For instance, in that same month Obama implied that Martin Luther King Jr would have supported Occupy, tying the civil-rights movement to modern anticapitalism:
“At this moment, when our politics appear so sharply polarized, and faith in our institutions so greatly diminished, we need more than ever to take heed of Dr. King’s teachings,” Mr. Obama said, who praised King’s belief in the “creative tension of nonviolent protests.”
“If he were alive today, I believe he would remind us that the unemployed worker can rightly challenge the excesses of Wall Street without demonizing all who work there,” the president said. “Those with power and privilege will often decry any call for change as divisive. They’ll say any challenge to the existing arrangements are unwise and destabilizing. Dr. King understood that peace without justice was no peace at all.”
Maybe this is Obama occupying Wall Street in a different way, eh? His decision to cash in certainly doesn’t represent a “challenge to the existing arrangements”; it’s an embrace of them and the “excesses of Wall Street,” which these extraordinary speaking fees epitomize. It reveals the cynical nature of Obama’s use of progressive activists in 2011-12 to demonize Romney for his wealth. It was pure political contrivance, and one reason why Democrats like Elizabeth Warren are speaking out now is because Obama has merely made it obvious.
That being said, the problem here isn’t that Obama’s selling his wares on the open market for speakers. As Marcus notes, this is significantly less problematic than what the Clintons did for more than a decade while they schemed to get back into the White House. The Clinton Foundation and all of the speaking gigs were clearly an influence-peddling operation, which is why it’s going defunct after Hillary’s defeat. The Obamas do not appear to have those ambitions; Michelle Obama reiterated her complete lack of interest in going back this week. In a way, their motives are purer; they just want the cash.
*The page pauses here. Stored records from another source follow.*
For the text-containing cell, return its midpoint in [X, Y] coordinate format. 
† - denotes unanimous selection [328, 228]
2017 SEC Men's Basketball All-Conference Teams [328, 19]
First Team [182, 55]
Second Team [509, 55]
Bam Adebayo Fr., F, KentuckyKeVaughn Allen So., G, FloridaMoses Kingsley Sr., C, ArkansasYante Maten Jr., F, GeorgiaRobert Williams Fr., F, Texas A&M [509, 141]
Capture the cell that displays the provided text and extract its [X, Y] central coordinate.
There two larger issues with this new cashout tradition, neither of which are particular to the Obamas. First, taxpayers still pay former presidents lots of money to fund their operations. We’ve already spent $16 million and counting on Bill Clinton, a figure that would have paid his presidential salary for forty years. That’s not to call for an end to their security arrangements, but there is no longer any need to subsidize offices, travel, libraries, etc. Their market value as speakers and writers is almost inexhaustible. Congress should end the retirement spending on former presidents, at least for the future. (Donald Trump will live in big-league luxury with or without it when the time comes. Trust me. It’ll be so tremendous, you won’t believe it.)
The second real problem is the consolidation that drives this excess from Wall Street. Investment companies that can afford to throw away $400,000 on an hour with a former president is an investment company that has gotten too big for common sense. That’s money that didn’t go to retirees, investors, and Main Street; it went to feed the egos of those who were supposed to be stewards for those people. Marcus hits on this point in part by shaming Obama for not using this opportunity to point out the nouveau riche gauchery in these spectacles, which has grown much less remarkable as it has become more ubiquitous.
However, it’s not just the gauchery, but the fact that it flaunts how much power has accumulated at the top, both financial and political. Too big to fail also means too big to oppose. If conservatives and populists could find one area of common ground, corporatism/crony capitalism should be it. It’s time to start looking at anti-trust policies more seriously, and to reduce the fiscal and political dangers of too big to fail. Small government and market consolidations have turned out to be mutually exclusive, and we will have to choose which we would rather have.